The outbreak of the war in Iran has clearly rattled investors and created a few clear winners — mostly energy stocks — and losers — consumer staples, airlines, and, well, more or else everything else.

But there is one interesting outlier to that Manichaean market dynamic.

Software shares — often the same companies that the market was giving up for dead just a few weeks ago due to overexpectations of an AI-driven disruption — have been holding up remarkably well.

These companies, including Intuit, ServiceNow, Datadog, Snowflake, IBM, Workday, and Oracle, have actually had a pretty decent run since the war started with a combined US-Israeli attack on Iran last weekend.

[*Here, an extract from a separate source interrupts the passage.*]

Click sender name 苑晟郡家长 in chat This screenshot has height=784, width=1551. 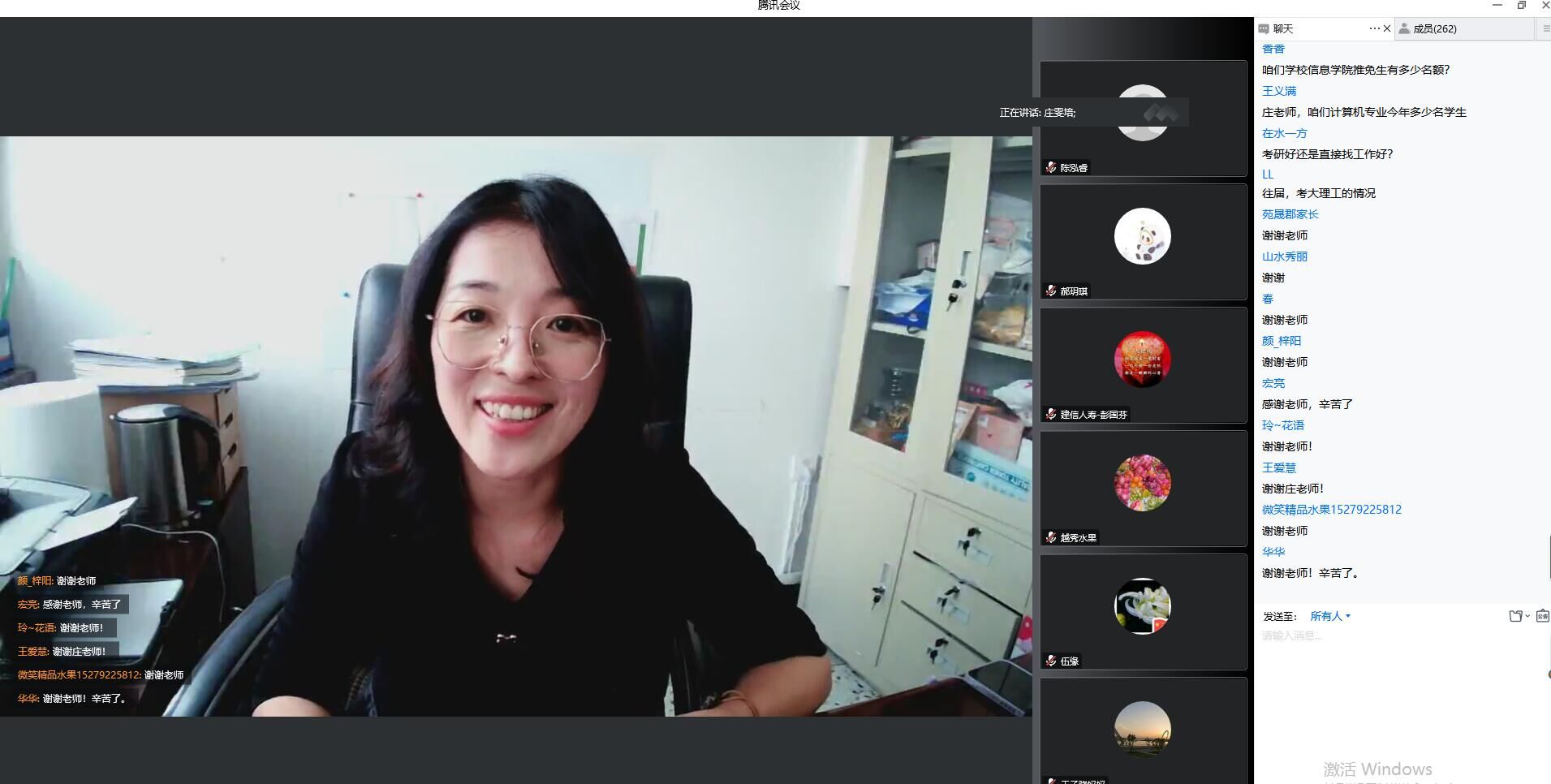pos(1290,214)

A new note from RBC Capital’s Rishi Jaluria suggests this isn’t just a fluke. Looking at the performance of software stocks during periods of geopolitical stress and market volatility over the last 10 and 25 years, his team found that software shares appear fairly well insulated when these broader shocks hit. RBC wrote:

“The defensive nature of SaaS models and the mission-critical nature of many core software systems at the enterprise level (e.g., in the absence of mass layoffs that may create seat-based headwinds, geopolitical uncertainty and/or market volatility typically will not cause an enterprise CIO to consider ripping out their ERP, CRM, Cyber systems, etc.”

I briefly got Jaluria on the phone yesterday, and he explained a bit more about why he thinks investors might see software as a decent place to hide out from the current chaos.

“With everything in the Middle East, you have to think about not just oil and gas input prices but also supply chains,” he said. “With software, you’re not really thinking about that.”

In other words, there is no equivalent of a closure of the Strait of Hormuz that software investors have to worry about.

Others suggested that the near-term profitability of these giant software companies — aside from concerns about potential long-term disruption from AI — may look different in the face of the economic uncertainty that seems to be growing with the war, especially after a sell-off that has left them relatively attractively valued.

Mark Moerdler, who covers software stocks for Bernstein Research, says that while the AI worries are clearly real, software companies continue to be highly productive cash cows.

“Everyone is afraid that AI is a massive disruptor, and all these articles you read talk about AI as massive disruptor or the world is ending or whatever,” he said. “You don’t see it in the fundamental numbers of the companies I cover. They are delivering GAAP profits, free cash flow, and they’re good investment ideas.”